До первой пожни доехали к полудню. Солнце припекало, над степью дымкой дрожало и струилось марево. Высоко в небе плавали ястреба. Участок был невелик – всего сорок на сто сажен длиннику. Трава плохая, мелкая и сожженная солнцем, точно мочало. Больше половины поля было скошено вчера. Доработать участок остались Иван, Онисим и одна баба. Оставили косилку, трех лошадей и телегу, – остальные члены артели поехали дальше, на два других участка, которые находились за видневшимся бугром, верстах в трех.

Онисим все раздумывал над словами Ивана, и на душе у него было легко и радостно. Наконец-то, как ему казалось, он стал понимать светлую правду, которая была чиста, как это раскинувшееся над степью голубое небо.

Чтобы дать немного передохнуть лошадям с дороги, распрягли их и, спутав, пустили на траву.

Наскоро пообедав привезенной из дому рубленой говядиной и кислым молоком, принялись за работу.

В косилку запрягли пару лошадей и тронули. Иван начал погонять и старательно стегать уставших лошадей, Онисим взялся сбрасывать кошеную траву деревянными вилами. Лошади то вставали, то дергали толчками, целая волна травы заваливала и платформу косилки и Онисима. Рот разевать не приходилось, потому что не успей вовремя сбросить охапки травы, и зубья косилки уже заедали, попадали на кочки и камни.

Объехали круг, два. У Онисима руки, плечи, спина – все приятно ныло от усталости. Переменили одну лошадь, поехали опять. Надо было торопиться и засветло кончать работу. А солнце пекло, пот градом лил с работавших. Лошади в мыле. [250/251]

Монотонно трещала косилка. Иван щелкал кнутом и во все горло орал на лошадей. Баба ходила по рядам скошенной травы и граблями согребала кучи.

Солнце еще стояло высоко, когда кончили работать. Перепрягли лошадей, наложили полную телегу с верхом душистой травы и тронулись домой.

Дорогой Иван рассказывал Онисиму о тех многотрудных и тяжелых испытаниях, которые придется вынести русскому крестьянству, прежде чем закрепятся в жизни все великие завоевания Октябрьской революции.

И слушая неторопливую умную речь Ивана, Онисим верил, что пройдет один, другой десяток годов и с глаз многих миллионов серых тружеников спадет повязка темноты, невежества и сонной одури.

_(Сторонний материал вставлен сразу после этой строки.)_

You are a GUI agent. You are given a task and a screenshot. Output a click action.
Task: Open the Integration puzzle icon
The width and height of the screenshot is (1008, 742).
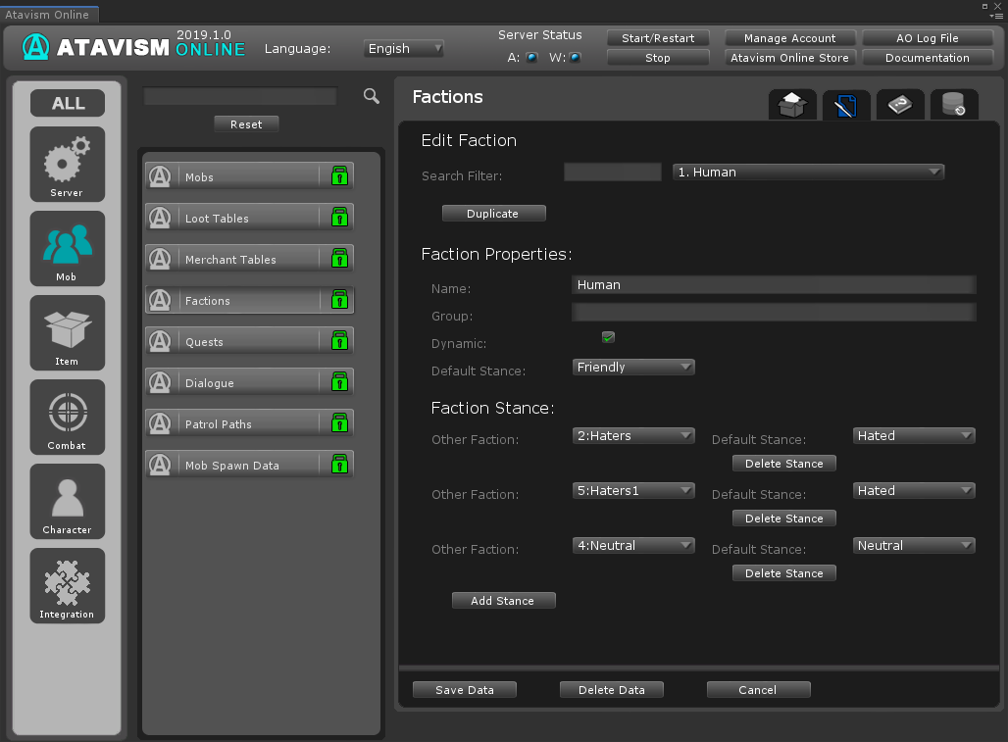click(67, 585)
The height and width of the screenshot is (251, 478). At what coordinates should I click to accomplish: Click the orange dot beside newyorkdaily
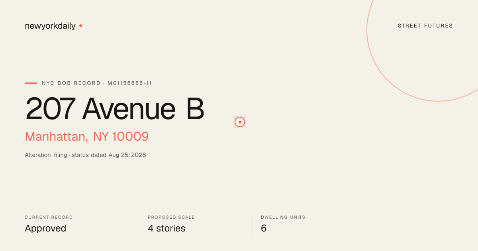(x=80, y=25)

Ко двору лошади бежали бойко. Когда въехали в деревню, то было уже темно. Но на западе край неба еще был окрашен в кроваво-пурпурный цвет, и в движущихся голубых тенях переливались краски фиолетовые, бледно-розовые, синие и зеленые.

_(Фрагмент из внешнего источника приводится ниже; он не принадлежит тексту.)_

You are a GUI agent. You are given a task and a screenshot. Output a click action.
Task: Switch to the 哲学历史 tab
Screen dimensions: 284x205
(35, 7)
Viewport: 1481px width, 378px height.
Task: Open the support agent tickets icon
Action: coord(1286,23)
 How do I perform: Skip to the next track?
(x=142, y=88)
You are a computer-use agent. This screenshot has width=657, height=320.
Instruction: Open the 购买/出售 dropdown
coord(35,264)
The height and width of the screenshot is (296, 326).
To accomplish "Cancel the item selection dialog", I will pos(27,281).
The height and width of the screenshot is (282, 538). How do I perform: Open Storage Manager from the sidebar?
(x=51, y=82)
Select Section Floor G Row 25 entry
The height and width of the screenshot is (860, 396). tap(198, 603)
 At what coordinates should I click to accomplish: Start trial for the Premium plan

На деревне весело. Молодежь играла в горелки. Старики уже спали. Завтра рабочий день и вставать нужно было с петухами, до солнечного восхода.

Где-то далеко, в конце улицы, взвизгивала гармонь и хор сильных голосов горланил частушку:

— Запрягай-ка, тятька, лошадь.

Сивую, косматую.

Есть девчонка на примете,

Съездию, посватаю-у!

Пособив Ивану распрячь лошадей, Онисим залез на поветь и заснул на душистой, ароматной траве, как убитый.